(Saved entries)
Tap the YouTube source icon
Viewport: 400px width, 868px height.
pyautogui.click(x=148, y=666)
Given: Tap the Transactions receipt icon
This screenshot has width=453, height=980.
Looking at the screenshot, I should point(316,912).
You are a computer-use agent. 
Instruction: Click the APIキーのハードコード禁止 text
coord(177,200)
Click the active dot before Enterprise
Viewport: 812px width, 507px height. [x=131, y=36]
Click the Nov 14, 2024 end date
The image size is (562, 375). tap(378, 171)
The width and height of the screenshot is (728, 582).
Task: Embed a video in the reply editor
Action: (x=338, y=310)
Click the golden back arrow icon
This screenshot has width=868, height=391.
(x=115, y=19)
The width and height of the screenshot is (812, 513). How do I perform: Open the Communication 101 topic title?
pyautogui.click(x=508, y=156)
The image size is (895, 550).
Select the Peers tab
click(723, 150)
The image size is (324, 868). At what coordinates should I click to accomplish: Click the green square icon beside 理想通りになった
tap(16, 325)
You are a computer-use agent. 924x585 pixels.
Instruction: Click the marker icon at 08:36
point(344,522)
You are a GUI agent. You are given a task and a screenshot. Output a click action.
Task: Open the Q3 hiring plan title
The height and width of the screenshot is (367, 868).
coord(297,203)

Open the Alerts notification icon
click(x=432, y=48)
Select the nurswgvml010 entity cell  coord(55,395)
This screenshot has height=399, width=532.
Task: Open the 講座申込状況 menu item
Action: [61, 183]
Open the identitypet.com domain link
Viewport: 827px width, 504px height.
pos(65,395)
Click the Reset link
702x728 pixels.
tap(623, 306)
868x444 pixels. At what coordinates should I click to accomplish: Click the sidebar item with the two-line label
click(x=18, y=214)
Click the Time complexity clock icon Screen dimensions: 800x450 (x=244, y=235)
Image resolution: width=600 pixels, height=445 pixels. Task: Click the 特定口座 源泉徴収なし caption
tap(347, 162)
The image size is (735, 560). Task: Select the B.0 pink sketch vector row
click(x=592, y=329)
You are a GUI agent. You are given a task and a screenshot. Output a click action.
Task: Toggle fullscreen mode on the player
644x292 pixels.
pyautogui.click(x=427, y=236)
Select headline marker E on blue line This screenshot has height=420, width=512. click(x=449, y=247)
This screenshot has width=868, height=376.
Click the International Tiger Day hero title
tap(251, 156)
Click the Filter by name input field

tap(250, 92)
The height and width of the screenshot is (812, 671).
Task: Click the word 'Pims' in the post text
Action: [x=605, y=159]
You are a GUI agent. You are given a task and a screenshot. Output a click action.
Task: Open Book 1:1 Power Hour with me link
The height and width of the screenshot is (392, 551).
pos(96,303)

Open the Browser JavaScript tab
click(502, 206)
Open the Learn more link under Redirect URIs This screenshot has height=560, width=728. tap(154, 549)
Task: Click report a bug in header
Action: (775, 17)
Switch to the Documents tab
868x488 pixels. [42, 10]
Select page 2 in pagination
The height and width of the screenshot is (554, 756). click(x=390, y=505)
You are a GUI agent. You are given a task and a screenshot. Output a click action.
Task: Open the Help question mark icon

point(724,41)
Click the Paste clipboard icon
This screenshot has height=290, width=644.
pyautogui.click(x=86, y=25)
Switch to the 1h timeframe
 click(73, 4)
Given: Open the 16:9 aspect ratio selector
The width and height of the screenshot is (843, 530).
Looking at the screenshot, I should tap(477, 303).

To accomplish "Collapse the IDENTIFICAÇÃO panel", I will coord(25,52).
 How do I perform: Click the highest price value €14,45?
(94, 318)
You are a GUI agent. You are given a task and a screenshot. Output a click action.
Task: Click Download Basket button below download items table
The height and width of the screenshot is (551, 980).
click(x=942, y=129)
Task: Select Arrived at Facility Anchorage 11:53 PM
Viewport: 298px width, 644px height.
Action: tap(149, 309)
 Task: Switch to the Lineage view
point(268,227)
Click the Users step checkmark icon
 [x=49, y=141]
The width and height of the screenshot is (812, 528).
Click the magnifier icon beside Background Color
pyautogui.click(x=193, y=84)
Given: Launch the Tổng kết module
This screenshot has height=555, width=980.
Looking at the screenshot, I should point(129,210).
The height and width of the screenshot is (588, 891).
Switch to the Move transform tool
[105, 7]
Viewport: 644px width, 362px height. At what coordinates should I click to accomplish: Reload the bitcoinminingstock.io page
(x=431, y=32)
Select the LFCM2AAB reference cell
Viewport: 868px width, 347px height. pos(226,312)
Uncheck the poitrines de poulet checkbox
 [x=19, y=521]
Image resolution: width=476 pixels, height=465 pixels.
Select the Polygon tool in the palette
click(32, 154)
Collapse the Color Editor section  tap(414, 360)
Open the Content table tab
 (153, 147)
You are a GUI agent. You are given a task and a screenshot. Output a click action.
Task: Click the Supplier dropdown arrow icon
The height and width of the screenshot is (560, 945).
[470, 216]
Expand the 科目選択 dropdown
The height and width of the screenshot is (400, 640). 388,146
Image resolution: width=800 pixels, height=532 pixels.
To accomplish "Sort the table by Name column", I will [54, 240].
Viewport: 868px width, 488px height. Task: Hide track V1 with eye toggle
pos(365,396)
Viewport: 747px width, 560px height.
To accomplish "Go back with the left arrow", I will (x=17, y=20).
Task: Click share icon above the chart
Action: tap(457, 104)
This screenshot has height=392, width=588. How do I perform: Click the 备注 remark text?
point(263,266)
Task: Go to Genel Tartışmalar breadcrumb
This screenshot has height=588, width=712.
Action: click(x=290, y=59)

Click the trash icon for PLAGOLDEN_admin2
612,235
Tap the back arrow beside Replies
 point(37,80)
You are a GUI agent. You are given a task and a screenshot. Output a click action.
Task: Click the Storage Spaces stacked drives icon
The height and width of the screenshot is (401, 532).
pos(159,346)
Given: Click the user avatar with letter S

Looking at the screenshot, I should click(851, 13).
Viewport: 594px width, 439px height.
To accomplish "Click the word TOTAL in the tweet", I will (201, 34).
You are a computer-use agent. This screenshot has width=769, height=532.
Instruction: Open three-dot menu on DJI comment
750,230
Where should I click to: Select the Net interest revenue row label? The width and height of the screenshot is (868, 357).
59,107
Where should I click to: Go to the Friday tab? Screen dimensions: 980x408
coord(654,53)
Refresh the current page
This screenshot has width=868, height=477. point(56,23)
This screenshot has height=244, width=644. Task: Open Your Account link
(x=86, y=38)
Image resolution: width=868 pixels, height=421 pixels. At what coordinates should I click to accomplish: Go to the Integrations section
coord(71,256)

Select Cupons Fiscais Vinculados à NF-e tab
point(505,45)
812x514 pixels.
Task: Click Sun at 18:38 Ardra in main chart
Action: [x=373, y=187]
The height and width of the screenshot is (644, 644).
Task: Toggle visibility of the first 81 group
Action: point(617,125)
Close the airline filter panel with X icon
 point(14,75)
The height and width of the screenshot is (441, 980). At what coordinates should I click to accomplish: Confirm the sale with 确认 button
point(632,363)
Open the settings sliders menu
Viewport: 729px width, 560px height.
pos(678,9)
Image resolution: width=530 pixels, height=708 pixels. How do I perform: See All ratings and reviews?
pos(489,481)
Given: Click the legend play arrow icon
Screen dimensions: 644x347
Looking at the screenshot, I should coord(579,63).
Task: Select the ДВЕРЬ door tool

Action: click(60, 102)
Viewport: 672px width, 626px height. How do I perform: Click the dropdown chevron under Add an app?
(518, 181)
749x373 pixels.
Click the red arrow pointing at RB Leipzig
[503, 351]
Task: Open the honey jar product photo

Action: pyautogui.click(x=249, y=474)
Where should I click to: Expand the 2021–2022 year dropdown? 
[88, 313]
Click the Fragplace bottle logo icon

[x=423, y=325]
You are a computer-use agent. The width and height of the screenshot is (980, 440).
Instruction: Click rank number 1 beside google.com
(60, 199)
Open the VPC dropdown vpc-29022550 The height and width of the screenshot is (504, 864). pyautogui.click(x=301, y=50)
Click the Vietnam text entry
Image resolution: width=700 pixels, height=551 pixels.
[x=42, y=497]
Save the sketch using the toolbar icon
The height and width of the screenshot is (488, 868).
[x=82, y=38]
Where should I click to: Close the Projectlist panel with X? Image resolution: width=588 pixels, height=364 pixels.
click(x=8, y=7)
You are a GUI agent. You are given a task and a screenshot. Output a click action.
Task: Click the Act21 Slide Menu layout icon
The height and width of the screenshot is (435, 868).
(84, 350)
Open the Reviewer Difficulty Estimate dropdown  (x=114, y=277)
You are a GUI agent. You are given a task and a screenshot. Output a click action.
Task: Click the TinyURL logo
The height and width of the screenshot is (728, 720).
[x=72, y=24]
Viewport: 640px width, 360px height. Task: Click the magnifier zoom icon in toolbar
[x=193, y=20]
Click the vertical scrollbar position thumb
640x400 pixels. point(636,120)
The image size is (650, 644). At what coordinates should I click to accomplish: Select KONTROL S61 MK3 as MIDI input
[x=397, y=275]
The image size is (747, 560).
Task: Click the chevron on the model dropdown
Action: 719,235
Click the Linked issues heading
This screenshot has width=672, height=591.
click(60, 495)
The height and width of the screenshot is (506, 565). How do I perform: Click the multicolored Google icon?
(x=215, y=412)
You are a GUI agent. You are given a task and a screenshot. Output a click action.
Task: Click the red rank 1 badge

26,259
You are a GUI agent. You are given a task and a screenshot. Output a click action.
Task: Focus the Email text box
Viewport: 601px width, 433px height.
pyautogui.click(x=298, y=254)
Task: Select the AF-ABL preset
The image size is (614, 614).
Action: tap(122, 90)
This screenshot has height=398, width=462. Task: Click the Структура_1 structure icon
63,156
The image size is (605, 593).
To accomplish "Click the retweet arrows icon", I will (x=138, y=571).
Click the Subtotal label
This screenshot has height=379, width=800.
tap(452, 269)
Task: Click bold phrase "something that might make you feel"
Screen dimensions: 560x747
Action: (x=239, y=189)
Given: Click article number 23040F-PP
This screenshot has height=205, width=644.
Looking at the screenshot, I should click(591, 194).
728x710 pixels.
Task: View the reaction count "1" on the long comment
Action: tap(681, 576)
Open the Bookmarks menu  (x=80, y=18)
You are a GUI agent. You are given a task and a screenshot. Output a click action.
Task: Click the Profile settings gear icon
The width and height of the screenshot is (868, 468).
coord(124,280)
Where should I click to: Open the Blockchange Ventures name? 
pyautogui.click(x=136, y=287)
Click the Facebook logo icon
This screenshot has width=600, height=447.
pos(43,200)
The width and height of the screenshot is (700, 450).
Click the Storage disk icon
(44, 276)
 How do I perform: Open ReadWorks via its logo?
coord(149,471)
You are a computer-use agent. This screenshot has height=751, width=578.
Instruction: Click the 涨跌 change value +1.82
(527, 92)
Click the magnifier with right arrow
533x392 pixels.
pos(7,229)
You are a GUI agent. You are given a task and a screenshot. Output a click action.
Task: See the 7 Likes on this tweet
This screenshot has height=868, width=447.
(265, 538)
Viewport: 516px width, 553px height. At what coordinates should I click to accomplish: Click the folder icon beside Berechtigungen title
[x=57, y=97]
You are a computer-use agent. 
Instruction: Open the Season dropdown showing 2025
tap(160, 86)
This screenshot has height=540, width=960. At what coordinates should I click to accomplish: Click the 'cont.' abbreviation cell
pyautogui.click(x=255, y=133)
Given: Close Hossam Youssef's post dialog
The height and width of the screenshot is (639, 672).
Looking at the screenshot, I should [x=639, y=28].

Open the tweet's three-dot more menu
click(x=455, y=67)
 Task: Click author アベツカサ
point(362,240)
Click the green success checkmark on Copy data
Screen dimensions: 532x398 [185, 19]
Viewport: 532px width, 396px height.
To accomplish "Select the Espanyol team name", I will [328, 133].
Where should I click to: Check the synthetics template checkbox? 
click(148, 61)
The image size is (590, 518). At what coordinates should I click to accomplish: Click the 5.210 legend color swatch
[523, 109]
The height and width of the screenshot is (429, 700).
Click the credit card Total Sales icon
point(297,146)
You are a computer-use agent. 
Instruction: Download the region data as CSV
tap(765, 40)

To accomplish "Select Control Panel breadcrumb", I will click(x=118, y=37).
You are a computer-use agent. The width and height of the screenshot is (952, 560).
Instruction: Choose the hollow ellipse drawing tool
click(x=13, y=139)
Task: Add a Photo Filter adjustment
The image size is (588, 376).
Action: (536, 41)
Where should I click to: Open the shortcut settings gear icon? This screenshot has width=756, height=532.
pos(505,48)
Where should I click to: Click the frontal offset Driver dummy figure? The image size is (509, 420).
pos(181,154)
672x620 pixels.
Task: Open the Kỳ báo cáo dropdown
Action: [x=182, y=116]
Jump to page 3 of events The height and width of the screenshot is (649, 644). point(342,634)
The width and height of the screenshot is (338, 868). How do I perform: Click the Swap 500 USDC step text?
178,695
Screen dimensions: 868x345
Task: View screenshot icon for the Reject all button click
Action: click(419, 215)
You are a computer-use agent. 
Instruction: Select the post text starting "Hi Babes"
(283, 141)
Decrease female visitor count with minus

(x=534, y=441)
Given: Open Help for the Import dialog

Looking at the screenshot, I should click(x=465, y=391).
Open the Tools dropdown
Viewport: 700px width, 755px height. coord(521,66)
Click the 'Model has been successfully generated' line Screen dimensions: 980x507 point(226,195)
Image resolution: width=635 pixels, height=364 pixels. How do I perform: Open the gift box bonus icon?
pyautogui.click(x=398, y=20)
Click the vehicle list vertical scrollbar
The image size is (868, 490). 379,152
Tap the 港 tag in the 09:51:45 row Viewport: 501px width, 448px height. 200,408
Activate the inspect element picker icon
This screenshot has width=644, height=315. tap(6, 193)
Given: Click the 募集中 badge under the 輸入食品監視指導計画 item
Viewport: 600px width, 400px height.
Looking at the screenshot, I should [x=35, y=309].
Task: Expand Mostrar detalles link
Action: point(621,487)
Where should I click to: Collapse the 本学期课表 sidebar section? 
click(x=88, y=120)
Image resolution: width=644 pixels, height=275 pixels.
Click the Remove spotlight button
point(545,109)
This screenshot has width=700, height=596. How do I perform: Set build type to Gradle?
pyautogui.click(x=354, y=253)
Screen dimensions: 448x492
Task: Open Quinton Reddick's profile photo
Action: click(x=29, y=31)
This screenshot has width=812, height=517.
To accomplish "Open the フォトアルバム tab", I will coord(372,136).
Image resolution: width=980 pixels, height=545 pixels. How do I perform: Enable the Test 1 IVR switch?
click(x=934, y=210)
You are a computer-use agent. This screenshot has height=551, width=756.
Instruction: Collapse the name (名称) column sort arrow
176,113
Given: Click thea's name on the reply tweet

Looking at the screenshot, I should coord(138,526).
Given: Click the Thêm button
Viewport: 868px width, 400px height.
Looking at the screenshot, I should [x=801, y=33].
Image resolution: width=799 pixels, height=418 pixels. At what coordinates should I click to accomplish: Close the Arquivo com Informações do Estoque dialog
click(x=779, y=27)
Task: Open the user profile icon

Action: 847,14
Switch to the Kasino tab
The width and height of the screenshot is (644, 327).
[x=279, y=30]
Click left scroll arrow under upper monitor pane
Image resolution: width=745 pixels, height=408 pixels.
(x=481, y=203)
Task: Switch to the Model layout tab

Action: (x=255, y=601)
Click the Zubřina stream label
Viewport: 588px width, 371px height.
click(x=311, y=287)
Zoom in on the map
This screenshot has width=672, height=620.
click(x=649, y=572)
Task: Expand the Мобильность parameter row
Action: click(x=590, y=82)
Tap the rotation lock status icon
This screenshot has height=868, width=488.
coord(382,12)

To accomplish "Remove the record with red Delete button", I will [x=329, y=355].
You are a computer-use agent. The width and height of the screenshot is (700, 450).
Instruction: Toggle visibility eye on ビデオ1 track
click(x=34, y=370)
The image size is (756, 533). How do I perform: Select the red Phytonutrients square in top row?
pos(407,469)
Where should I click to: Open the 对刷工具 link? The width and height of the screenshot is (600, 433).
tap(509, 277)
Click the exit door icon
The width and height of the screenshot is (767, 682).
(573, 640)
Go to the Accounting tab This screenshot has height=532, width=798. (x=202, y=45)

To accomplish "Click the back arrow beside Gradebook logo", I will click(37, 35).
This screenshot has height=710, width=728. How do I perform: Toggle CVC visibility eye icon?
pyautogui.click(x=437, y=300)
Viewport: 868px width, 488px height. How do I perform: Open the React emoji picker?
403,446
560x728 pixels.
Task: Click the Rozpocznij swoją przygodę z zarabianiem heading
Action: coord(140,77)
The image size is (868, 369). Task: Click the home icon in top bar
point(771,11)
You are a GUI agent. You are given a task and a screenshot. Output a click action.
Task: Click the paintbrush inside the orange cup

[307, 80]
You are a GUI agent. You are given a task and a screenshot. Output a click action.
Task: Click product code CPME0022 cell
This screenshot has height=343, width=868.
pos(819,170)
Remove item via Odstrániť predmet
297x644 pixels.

**Task to carry out**
Which lines above hold the string "breadcrumb"? Show each of them.

**Response**
Task: Go to Genel Tartışmalar breadcrumb
To accomplish "Select Control Panel breadcrumb", I will click(x=118, y=37).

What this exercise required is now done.